→ Exercise directions: Transcribe the passage of the email about Django iterator responses that begins with the words containing "On Tue, Feb" and ends with "cannot be pickled.".

On Tue, Feb 16, 2010 at 5:16 AM, Forest Bond <for...@alittletooquiet.net> wrote:
> Hi,
>
> Django allows an iterator to be passed as response content when instantiating 
> an
> HttpResponse.  However, doing so causes problems with the following classes 
> and
> functions:
>
> UpdateCacheMiddleware:
>  Caches the response object using the configured cache backend, but most
>  iterators cannot be pickled.
> CommonMiddleware:
>  Calculates a value for the ETag header, causing the iterator to be drained
>  prematurely.
> GzipMiddleware:
>  Calculates the response content length, causing the iterator to be drained
>  prematurely.
> ConditionalGetMiddleware
>  Calculates the response content length and sets the Content-Length header,
>  causing the iterator to be drained prematurely.
> patch_response_headers
>  Calculates a value for the ETag header, causing the iterator to be drained
>  prematurely.
>
> Some of these problems are discussed in the following tickets:
>
> #6027: FileWrapper iterator drained by GzipMiddleware before content can be 
> returned
> #6527: A bug in HttpResponse with iterators
> #12214: never_cache decorator breaks HttpResponse with iterator content
>
> Attached is a proof-of-concept patch illustrating how I'd like to tackle this
> issue.

→ Given data:
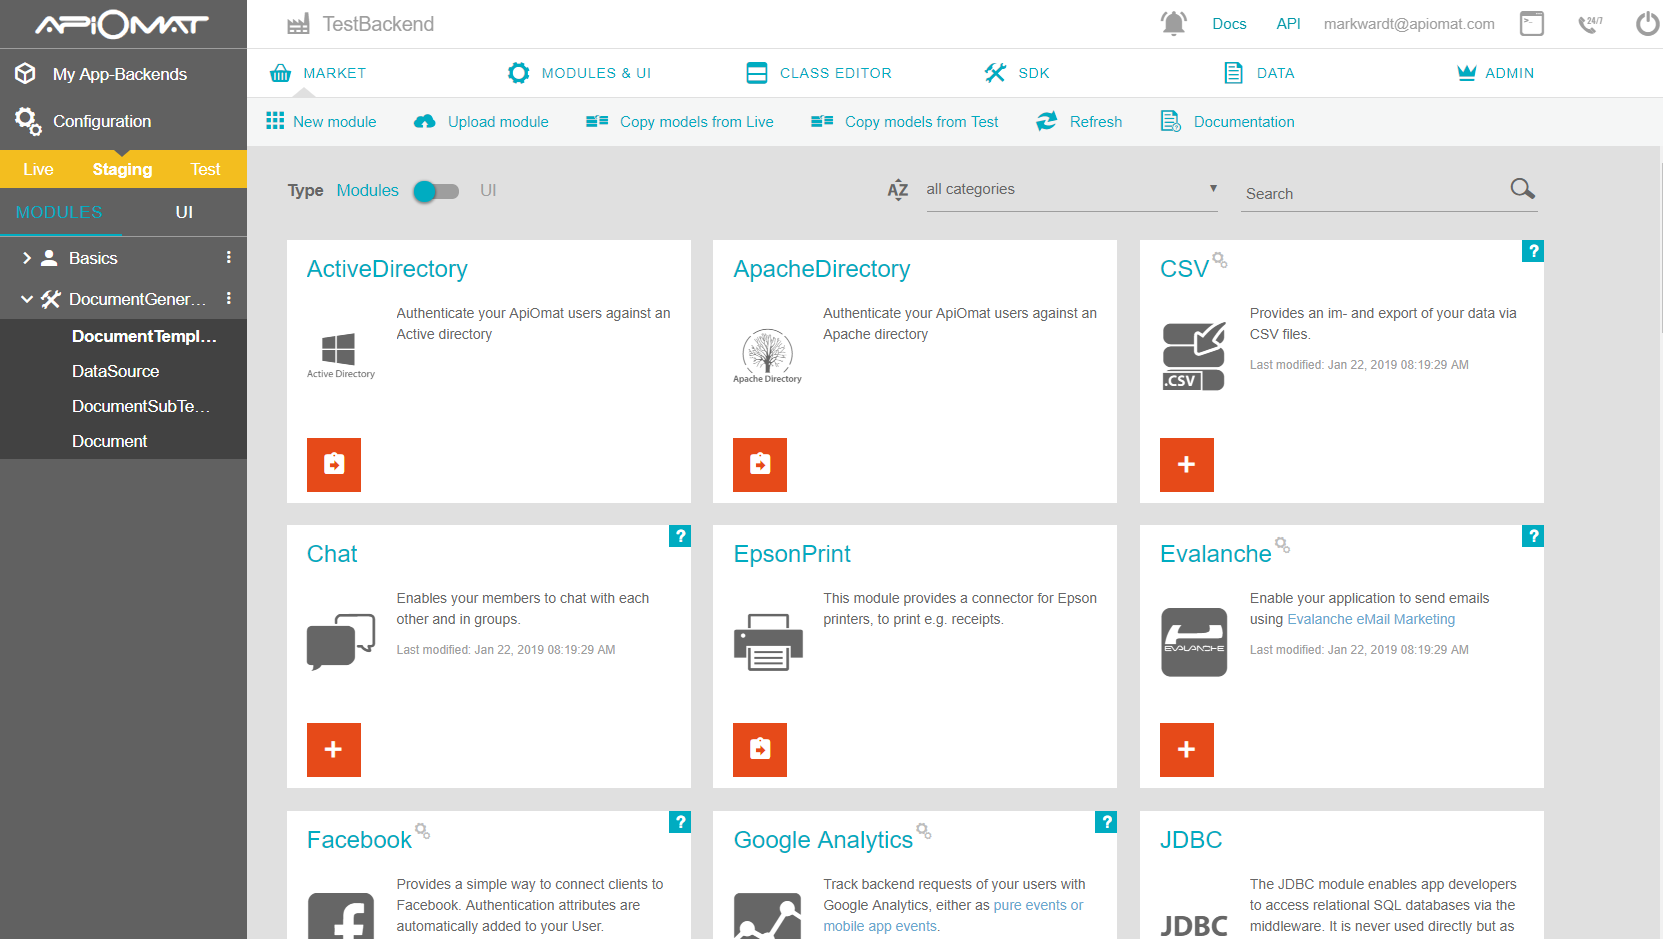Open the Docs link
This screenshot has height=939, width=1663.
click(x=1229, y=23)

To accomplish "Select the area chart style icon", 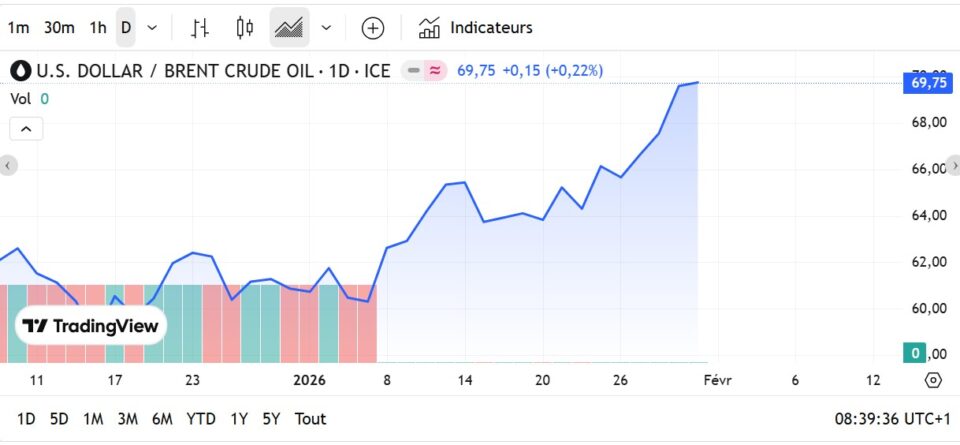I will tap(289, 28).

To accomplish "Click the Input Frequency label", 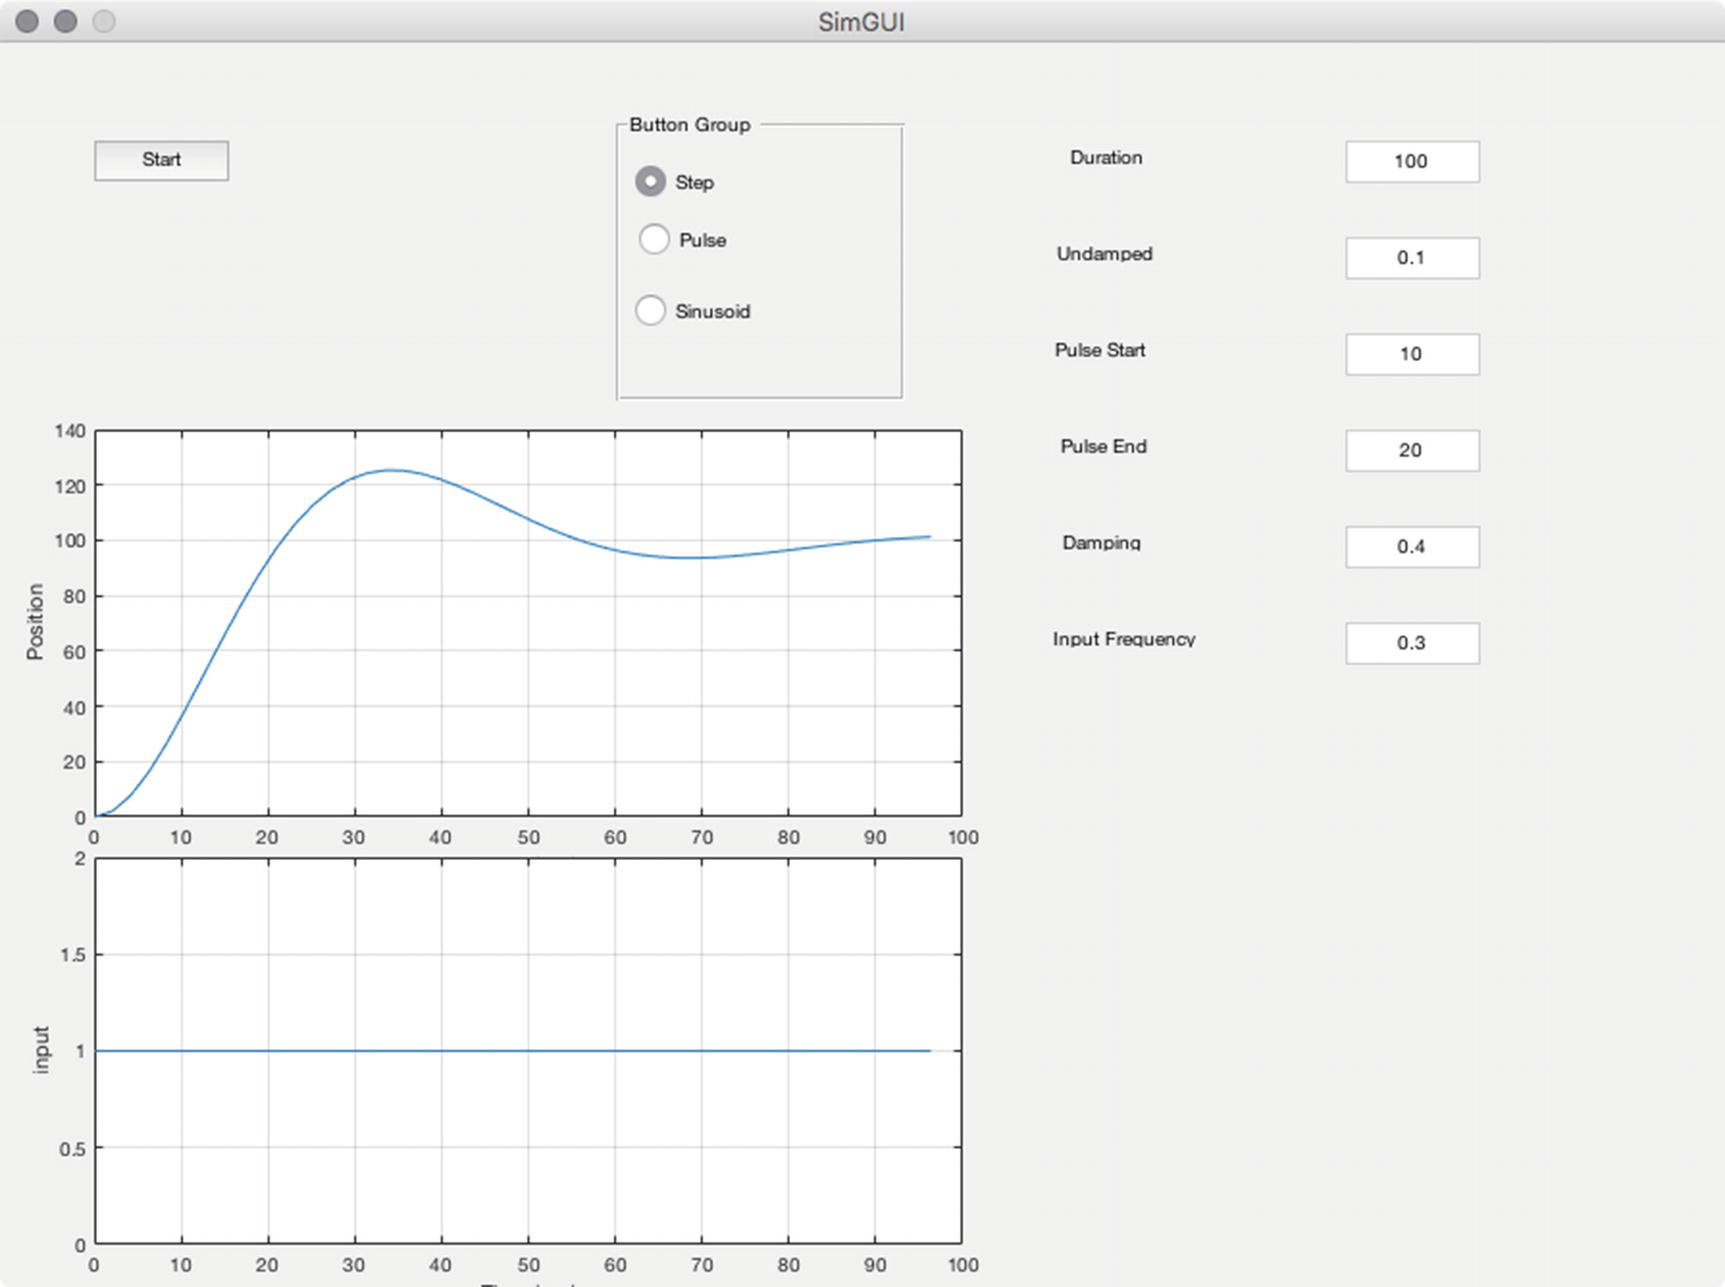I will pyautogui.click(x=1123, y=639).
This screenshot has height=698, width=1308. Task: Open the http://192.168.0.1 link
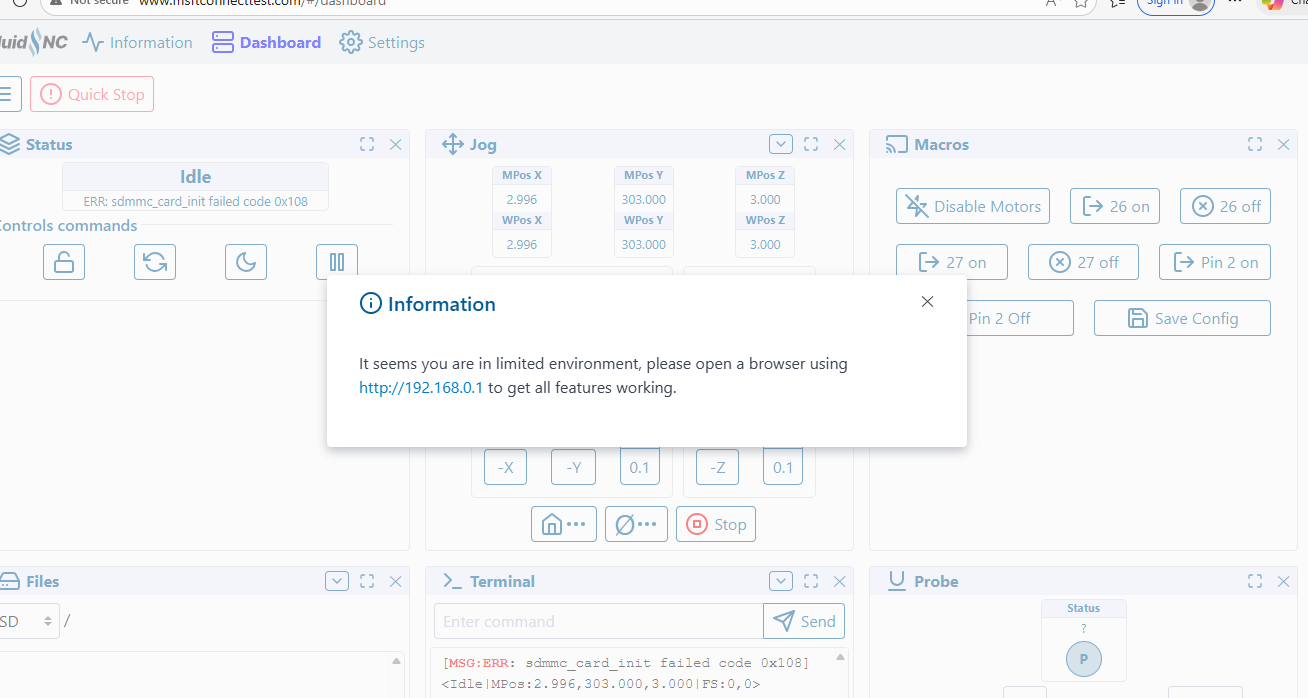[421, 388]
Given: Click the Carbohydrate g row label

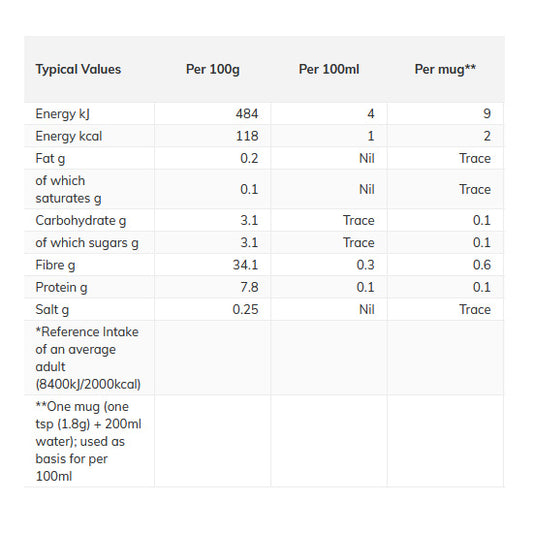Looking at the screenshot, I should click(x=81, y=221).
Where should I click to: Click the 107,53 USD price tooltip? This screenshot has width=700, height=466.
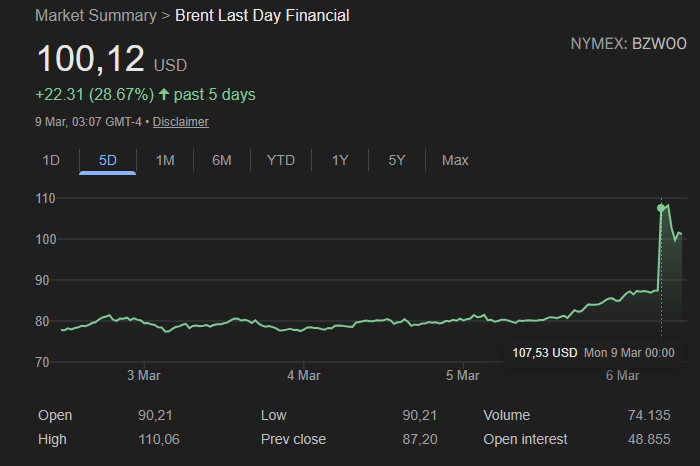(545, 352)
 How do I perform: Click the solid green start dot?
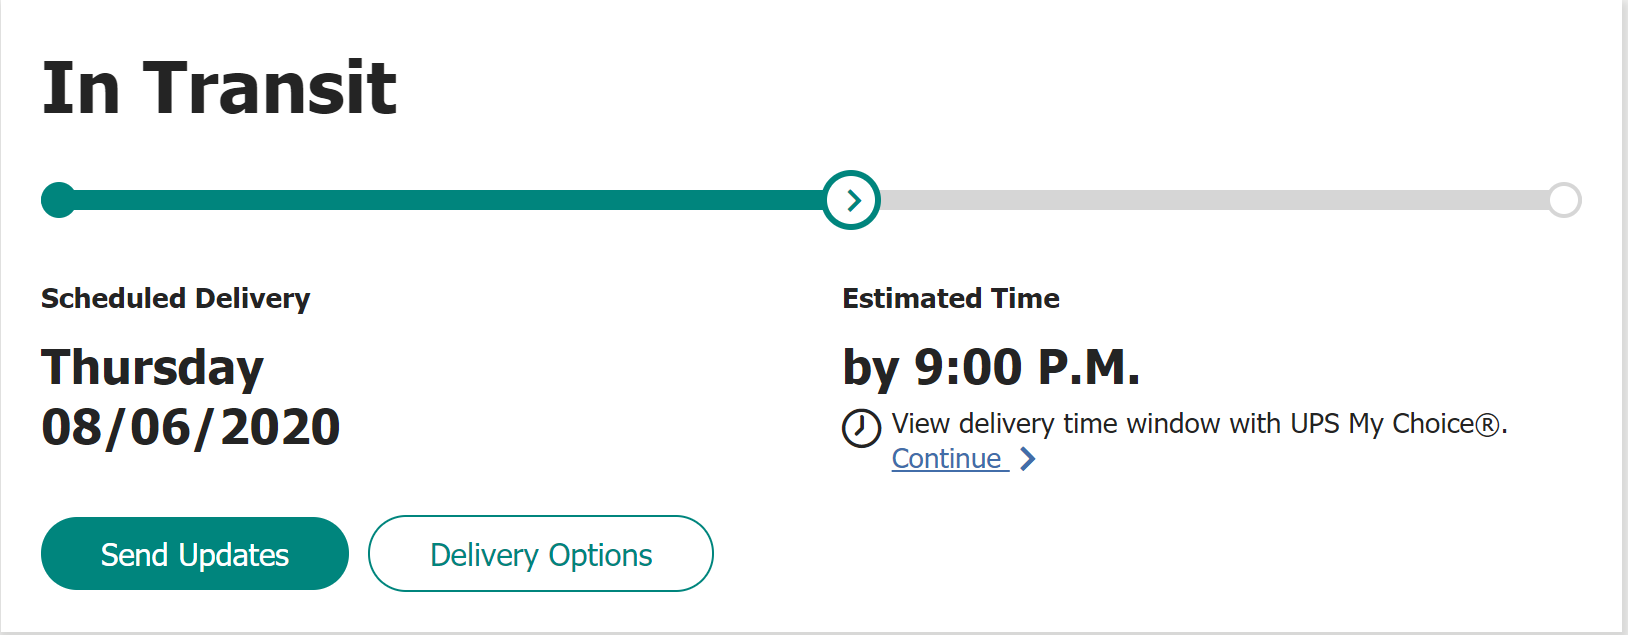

→ Complete output:
On Tue, Feb 16, 2010 at 5:16 AM, Forest Bond <for...@alittletooquiet.net> wrote:
> Hi,
>
> Django allows an iterator to be passed as response content when instantiating 
> an
> HttpResponse.  However, doing so causes problems with the following classes 
> and
> functions:
>
> UpdateCacheMiddleware:
>  Caches the response object using the configured cache backend, but most
>  iterators cannot be pickled.